I do not know what the government are going to do next but this is an enormous tax. We are having two big taxes. The way they are going—the way they are spending—I cannot see the need for another tax any time soon; it is simply a notion over the horizon. It is tax time: we have had 19. There are bound to be more because they are not going to change their behaviour about how they spend, any time soon.

We wonder about the motivation of the Minerals Resource Rent Tax Bill 2011. It is certainly not motivated by our national interest. Probably that is not entirely correct; they are probably motivated by saying, 'We now need to save Australia from the Labor Party, so we now need to find more money to save Australia from the Labor Party.' Of course, it is the same affliction. It is like the leaders: 'I know! This is a disaster; we'll change leaders.' Look, mate, you are still driving a Volvo. You have fundamental problems with the motor vehicle. Changing leaders and mucking about with the edges is not going to change a thing. The only time that this country has to look forward to is the time when you are removed from the treasury bench. The refilling of Labor's coffers, of course, will not work because the planned $11.1 billion income is turning into a $6.3 billion black hole.

The fact is that this stabs at the heart of our sovereign integrity.
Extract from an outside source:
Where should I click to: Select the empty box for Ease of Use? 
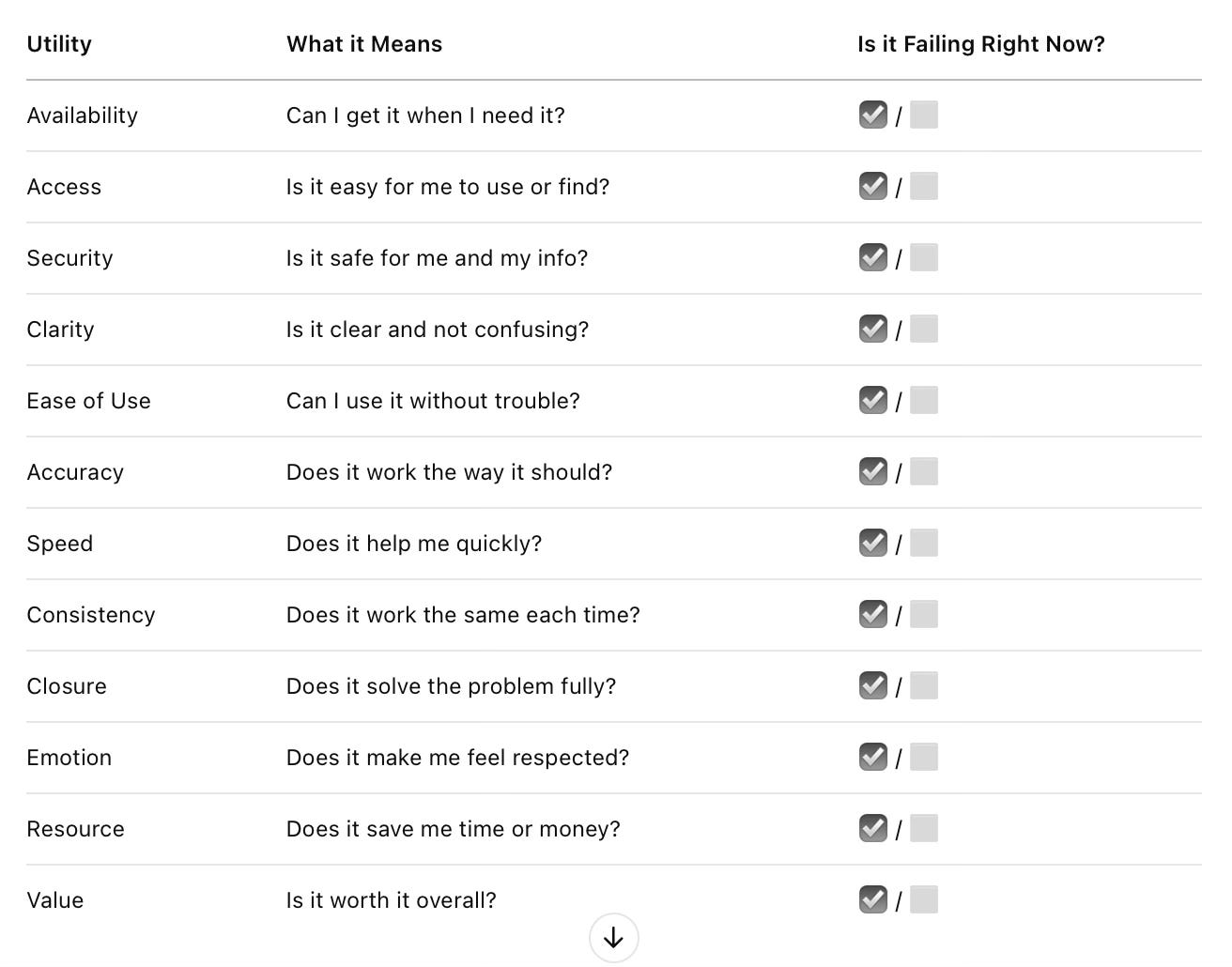click(924, 400)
Who would know what damage that would do, because it has never really been done before? Everybody trusts Australia. It is a secure place. It is a good place to do business, with fair dinkum, honest people. Now, suddenly, we will not know what the damage is because it is only recently that we have thrust a dagger in the heart of our own integrity with issues like the live cattle trade and indeed the two monster taxes that are coming up.
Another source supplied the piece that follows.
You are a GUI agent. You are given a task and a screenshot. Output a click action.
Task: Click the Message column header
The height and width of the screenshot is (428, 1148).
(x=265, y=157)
It places a risk on small prospectors, those who need the most help, those who are most vulnerable. They are putting out prospectuses and they say, 'In this prospectus, this is what's happening; it's all exciting,' and all those things. People say, 'I'd love to invest in that company.' And people do not invest for philanthropic reasons; people invest because they want to make money. They say, 'Yes, but perhaps I can invest somewhere else where it's safer and we're not going to have this enormous tax.'

This is a dreadful tax that is motivated by all the wrong reasons. It is not going to provide the bucket of funds that they believe it will provide. It is going to destroy our sovereign risk assessment. It is going to put at risk small prospectors. It is going to put at risk people who have made a huge investment. And it will do very little else. So this dreadful tax, on any assessment, fails the national interest test and should not be supported, not by this side. But there is a chance for those on the other side not to support it either. In just a few short moments: I know the Greens are bringing amendments to this place that say, 'This extremely bad industry-damaging tax is not hurting enough industries and it's not creating enough funds.' I understand—without verballing you, Senator Brown—that they are not hypothecated funds, so they will still be subject to the idiocy of those opposite. I will not be supporting this legislation and I commend all others to ignore it as I will.